## EJERCICIOS
[A] Cambia "añoranza" por "nostalgia" en el fragmento sobre la fiesta y el pasado y reproduce el pasaje que empieza en "La fiesta hace" y termina en "sobre el presente.".
[B] Indica si cada afirmación concuerda con el fragmento sobre la fiesta y el pasado. Responde sí o no y cita literalmente las palabras del fragmento que lo deciden.
(i) Se puede celebrar el pasado en sí mismo, sin referencia al presente.
(ii) Los manuales de historia callaron injusticias y crímenes colectivos.
(iii) En otras épocas, lo antiguo era modelo.

## FRAGMENTO SELECCIONADO
________________

La fiesta hace referencia al pasado. En nuestro tiempo, sin embargo, el
pasado inspira miedo y desconfianza; se siente tan vivamente el cambio
de época, que el hombre considera el pasado traba para su nuevo caminar.
En otras épocas, lo antiguo era modelo y suscitaba la añoranza de
perdidas edades; hoy, algunos lo desprecian, otros temen que ejerza una
indebida gravitación sobre el presente.
Es difícil negarlo, a veces se utiliza el pasado para obstaculizar el presente: en su nombre se atajan iniciativas, instituciones anacrónicas se yerguen como barreras, concepciones superadas se remozan para ostentar e imponer una ilusoria validez. Si el hombre escucha a su experiencia, tiene derecho en muchos casos a abominar del pasado; contiene mucha negrura, suciedad y miseria. Como la historia individual, también la sociedad necesita un buen acto de contrición. Para cada individuo, la conversión postula deshacerse de los pasos inmundos acumulados en su vida; para aceptar el pasado hay que destilarlo. Esto no obstante, la historia añeja es también álbum de recuerdos queridos y, para los cristianos, estuche de joyas insustituibles.
Ante esta ambivalencia del pasado, necesitamos un modo de acercarnos a él sin que nos repela. No podemos arrinconarlo, pero tampoco amarlo sin condiciones. Merece festejo sólo en cuanto causa un efecto bueno en el presente; por eso no podemos celebrar el pasado en sí mismo, sin referencia a lo que ahora somos. El presente es el alambique del pasado; lo que ahora, maduramente, no aparezca como válido hay que tirarlo a la basura o, por lo menos, dejarlo en cuarentena.
Así han procedido, aunque con selección equivocada, los manuales de historia. Los prejuicios del presente llevaron a énfasis indebidos en lo pasado, celebrando victorias y conquistas, callando injusticias y crímenes colectivos. La fiesta, en cambio, al celebrar únicamente los frutos saludables del pasado, lo criba; no conoce prejuicios, sino frutos; no alaba los hechos a menos que hayan contribuido a la salud palpable. Celebra la historia que siente circular en su organismo; el texto lo olvida, y es ya una manera de condenarlo.

________________

## SECCIÓN DE DATOS

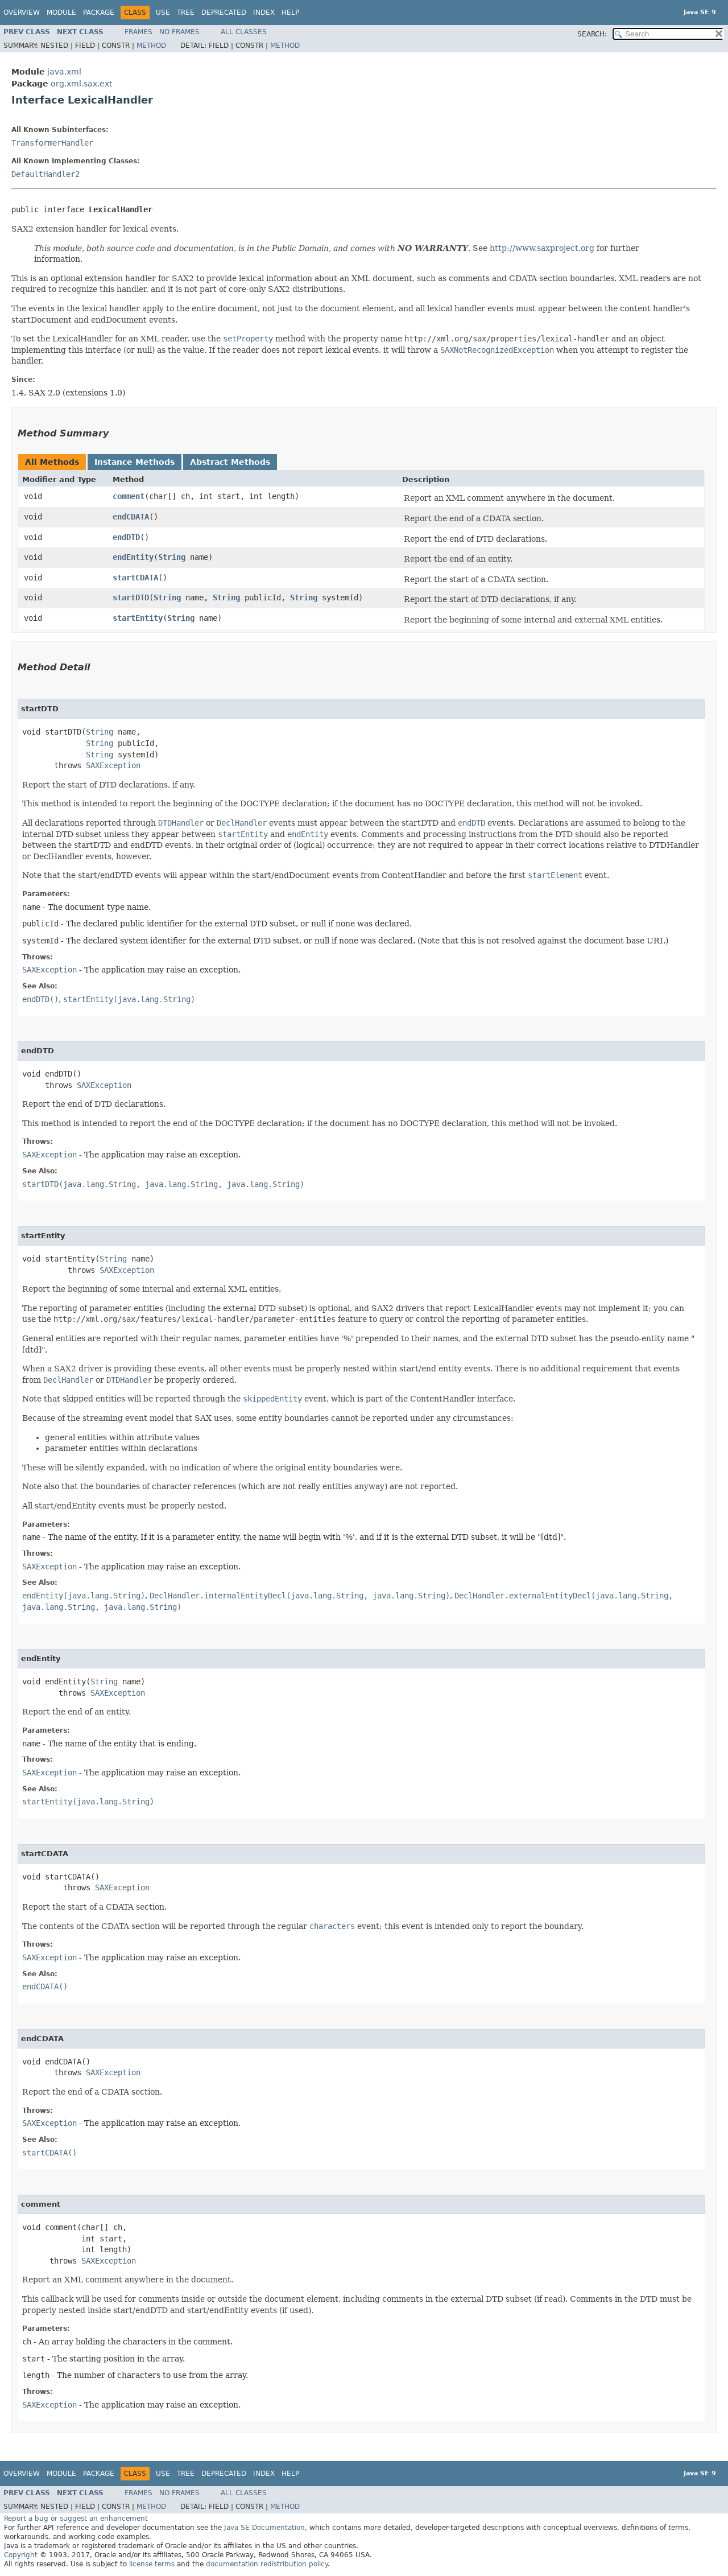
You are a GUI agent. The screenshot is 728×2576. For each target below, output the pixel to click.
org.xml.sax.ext (81, 83)
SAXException (113, 765)
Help (290, 13)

________________

## RESPUESTAS POR EJERCICIO
[A]
La fiesta hace referencia al pasado. En nuestro tiempo, sin embargo, el
pasado inspira miedo y desconfianza; se siente tan vivamente el cambio
de época, que el hombre considera el pasado traba para su nuevo caminar.
En otras épocas, lo antiguo era modelo y suscitaba la nostalgia de
perdidas edades; hoy, algunos lo desprecian, otros temen que ejerza una
indebida gravitación sobre el presente.

[B]
(i) No: "no podemos celebrar el pasado en sí mismo, sin referencia a lo que ahora somos".
(ii) Sí: "celebrando victorias y conquistas, callando injusticias y crímenes colectivos".
(iii) Sí: "En otras épocas, lo antiguo era modelo".